The maximum field, that is to say the maximum density of ultrasonic energy at point F is obtained when the parameters 8 ₀ and φ ₀ verify the relationship II below:

This new relation II then makes it possible to define the direction, defined by the guiding parameters θ ₀ , θ ₀ in which the resulting radiated field is maximum, this direction being analyzed as the intersection of a first cone of axis Ox of half -angle at the top ao and a second cone with axis Oy, with a half-angle at the top βo, these cones being defined by the above-mentioned relation II.

The phase shifts ϕ x and fy necessary to obtain a maximum field at a point F located in a direction of guiding parameters θ ₀ , θ ₀ are given for the directions Ox and Oy of the network by the relation III below:

dans laquelle 6_m représente la valeur maximale admissible pour les demi-angles au sommet des cônes définissant la direction du champ maximum par rapport aux axes Ox et Oy déjà cités.In relation III the sign - indicates that the maximum field direction is inclined towards the negative phases, that is to say the delays with respect to the phase of the center O of the network. The maximum resulting field value obtained is equal to M x N x A where M x N is the total number of sources or transmitters and A the amplitude radiated by a transmitter. The concentration or localization of radiated ultrasound energy in the direction d'énergie ₀ , θ ₀ above will be called focusing or deflection. In addition, the distance d separating the transmitters from the network can be chosen so as to eliminate the second order focusing which can be obtained. In this case, the distance d satisfies the relation IV:

in which 6 _m represents the maximum admissible value for the half-angles at the top of the cones defining the direction of the maximum field with respect to the axes Ox and Oy already mentioned.

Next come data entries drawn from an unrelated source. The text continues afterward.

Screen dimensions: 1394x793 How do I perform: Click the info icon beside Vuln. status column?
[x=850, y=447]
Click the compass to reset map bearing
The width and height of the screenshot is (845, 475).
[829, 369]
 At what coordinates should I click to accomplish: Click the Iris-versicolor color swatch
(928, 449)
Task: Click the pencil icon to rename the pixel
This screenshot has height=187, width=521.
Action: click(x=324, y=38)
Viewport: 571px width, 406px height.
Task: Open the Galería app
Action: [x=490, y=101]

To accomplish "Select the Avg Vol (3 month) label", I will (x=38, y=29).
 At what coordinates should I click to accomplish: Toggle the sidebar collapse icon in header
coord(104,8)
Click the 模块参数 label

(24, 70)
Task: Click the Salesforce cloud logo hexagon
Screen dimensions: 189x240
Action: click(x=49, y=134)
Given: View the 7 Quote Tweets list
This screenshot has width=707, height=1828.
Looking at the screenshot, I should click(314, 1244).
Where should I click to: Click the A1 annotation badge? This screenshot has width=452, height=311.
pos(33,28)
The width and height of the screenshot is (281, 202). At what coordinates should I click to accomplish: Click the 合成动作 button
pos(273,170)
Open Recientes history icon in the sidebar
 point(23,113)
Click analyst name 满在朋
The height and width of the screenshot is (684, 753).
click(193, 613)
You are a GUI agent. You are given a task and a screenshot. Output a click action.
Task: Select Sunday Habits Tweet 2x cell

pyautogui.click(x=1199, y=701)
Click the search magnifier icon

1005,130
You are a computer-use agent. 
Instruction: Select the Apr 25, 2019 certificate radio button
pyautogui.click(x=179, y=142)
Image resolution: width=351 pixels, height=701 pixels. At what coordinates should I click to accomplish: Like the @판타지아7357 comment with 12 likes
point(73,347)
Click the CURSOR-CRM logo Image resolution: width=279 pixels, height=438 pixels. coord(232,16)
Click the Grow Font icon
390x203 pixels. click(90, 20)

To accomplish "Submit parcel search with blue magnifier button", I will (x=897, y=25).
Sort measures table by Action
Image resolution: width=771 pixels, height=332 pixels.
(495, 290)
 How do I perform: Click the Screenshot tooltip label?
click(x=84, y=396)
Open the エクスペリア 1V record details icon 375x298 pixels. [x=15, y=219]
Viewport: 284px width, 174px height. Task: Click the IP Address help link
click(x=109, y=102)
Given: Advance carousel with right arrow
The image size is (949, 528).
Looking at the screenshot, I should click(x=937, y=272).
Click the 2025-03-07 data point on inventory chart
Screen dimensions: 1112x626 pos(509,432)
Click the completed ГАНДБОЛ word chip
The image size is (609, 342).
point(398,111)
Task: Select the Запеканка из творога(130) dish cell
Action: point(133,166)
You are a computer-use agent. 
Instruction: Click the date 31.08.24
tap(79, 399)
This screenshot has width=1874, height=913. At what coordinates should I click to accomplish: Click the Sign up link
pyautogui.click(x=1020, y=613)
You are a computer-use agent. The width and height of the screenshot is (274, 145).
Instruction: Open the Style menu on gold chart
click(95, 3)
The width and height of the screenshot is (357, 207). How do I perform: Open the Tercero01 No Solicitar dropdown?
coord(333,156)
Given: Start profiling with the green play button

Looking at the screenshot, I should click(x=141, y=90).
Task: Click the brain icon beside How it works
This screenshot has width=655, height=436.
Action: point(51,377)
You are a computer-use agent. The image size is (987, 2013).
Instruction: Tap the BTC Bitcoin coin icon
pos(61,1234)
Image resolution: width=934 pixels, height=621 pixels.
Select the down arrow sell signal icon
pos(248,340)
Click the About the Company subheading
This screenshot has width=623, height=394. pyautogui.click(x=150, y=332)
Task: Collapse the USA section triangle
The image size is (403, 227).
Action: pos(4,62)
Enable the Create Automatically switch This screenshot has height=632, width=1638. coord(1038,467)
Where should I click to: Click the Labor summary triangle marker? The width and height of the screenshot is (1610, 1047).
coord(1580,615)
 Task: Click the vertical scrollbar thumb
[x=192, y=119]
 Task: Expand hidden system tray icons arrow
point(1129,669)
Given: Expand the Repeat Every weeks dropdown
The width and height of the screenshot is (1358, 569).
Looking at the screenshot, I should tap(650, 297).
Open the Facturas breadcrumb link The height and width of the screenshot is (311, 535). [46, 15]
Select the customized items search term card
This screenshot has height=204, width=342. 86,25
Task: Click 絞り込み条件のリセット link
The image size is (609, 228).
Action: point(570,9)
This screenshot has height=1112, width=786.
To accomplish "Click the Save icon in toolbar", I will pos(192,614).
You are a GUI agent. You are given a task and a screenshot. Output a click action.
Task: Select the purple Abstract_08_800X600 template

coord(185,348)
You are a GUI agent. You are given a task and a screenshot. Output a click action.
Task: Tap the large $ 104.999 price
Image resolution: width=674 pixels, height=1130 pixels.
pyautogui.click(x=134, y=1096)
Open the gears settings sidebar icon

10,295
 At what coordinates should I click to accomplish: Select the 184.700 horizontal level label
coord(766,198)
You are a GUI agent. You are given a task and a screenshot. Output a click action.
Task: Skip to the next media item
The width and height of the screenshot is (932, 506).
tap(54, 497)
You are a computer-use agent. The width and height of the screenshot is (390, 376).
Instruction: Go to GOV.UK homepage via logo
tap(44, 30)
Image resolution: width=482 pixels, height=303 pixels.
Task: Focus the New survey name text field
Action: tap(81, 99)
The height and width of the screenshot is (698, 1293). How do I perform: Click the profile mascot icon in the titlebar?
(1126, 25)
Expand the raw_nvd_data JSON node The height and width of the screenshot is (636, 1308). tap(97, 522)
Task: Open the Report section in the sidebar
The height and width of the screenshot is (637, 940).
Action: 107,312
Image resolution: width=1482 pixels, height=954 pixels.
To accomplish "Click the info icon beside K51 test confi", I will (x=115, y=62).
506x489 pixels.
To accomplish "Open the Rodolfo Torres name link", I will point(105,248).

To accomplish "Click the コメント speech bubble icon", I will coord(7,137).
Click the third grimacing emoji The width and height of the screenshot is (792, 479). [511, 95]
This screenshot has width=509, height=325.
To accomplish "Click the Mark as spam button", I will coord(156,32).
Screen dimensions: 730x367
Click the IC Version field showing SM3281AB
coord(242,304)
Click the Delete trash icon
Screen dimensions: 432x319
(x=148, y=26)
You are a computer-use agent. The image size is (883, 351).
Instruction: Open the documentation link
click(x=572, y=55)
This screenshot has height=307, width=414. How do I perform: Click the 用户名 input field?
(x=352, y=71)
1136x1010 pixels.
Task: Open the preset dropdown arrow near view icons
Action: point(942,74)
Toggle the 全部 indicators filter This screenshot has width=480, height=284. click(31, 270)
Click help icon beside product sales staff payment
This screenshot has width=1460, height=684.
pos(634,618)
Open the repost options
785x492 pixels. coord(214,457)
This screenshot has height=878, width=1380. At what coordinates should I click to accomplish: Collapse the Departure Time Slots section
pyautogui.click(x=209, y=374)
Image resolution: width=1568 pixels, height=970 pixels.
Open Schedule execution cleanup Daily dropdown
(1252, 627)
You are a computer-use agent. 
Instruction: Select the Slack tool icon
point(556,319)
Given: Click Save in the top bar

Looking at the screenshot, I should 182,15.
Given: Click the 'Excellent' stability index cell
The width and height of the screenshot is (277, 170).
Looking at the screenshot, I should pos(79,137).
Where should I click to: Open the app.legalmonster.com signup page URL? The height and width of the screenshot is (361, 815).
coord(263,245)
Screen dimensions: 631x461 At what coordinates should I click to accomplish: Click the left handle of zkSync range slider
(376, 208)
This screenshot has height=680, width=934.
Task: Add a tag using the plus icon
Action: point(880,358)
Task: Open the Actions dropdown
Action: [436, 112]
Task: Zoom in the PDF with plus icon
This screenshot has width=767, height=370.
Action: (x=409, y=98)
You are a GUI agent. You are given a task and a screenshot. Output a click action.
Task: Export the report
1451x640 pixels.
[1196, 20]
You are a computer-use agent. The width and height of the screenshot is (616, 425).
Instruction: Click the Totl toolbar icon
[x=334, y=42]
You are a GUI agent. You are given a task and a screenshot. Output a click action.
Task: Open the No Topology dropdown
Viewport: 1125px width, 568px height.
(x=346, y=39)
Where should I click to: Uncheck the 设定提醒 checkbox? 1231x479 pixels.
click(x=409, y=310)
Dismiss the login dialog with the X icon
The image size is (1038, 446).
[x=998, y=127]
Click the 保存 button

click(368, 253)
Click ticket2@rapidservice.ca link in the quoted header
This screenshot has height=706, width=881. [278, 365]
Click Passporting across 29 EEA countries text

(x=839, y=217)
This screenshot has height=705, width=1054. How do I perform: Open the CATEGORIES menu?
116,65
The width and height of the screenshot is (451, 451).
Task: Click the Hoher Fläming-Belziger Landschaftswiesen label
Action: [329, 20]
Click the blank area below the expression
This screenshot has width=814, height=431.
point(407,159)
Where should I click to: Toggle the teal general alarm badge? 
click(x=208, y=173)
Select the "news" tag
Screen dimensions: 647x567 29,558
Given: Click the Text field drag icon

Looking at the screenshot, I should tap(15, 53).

It will in fact be understood that in addition to the increase in yield already mentioned, the device of the invention, due to the focusing of the ultrasonic energy in a preferred direction, makes it possible to carry out a concentration of this ultrasonic energy in the localized area cited above. This focusing has the effect of causing in particular in the vicinity of the part to be cleaned a series of overpressures and depressions in the propagation medium constituted by the cleaning agent, which have the effect, in connection with this cleaning agent, of pickling of the workpiece surface. The stripping phenomenon is in fact obtained by a phenomenon analogous to a cavitation phenomenon due to the overpressures and depressions generated, which causing turbulence around the resulting beam in the vicinity of the impact on the part, causes the latter to be cleaned. The propagation of ultrasound in the propagation fluid or cleaning agent causes the formation of bubbles which implode under the action of ultrasonic acoustic pressure.

This implosion generates a very large shock wave. This phenomenon known as cavitation originates in certain zones, functions of parameters such as, frequency of emission, power, temperature. By way of nonlimiting example, the emission frequency of the ultrasonic waves is taken to be equal to or greater than 20 kHz.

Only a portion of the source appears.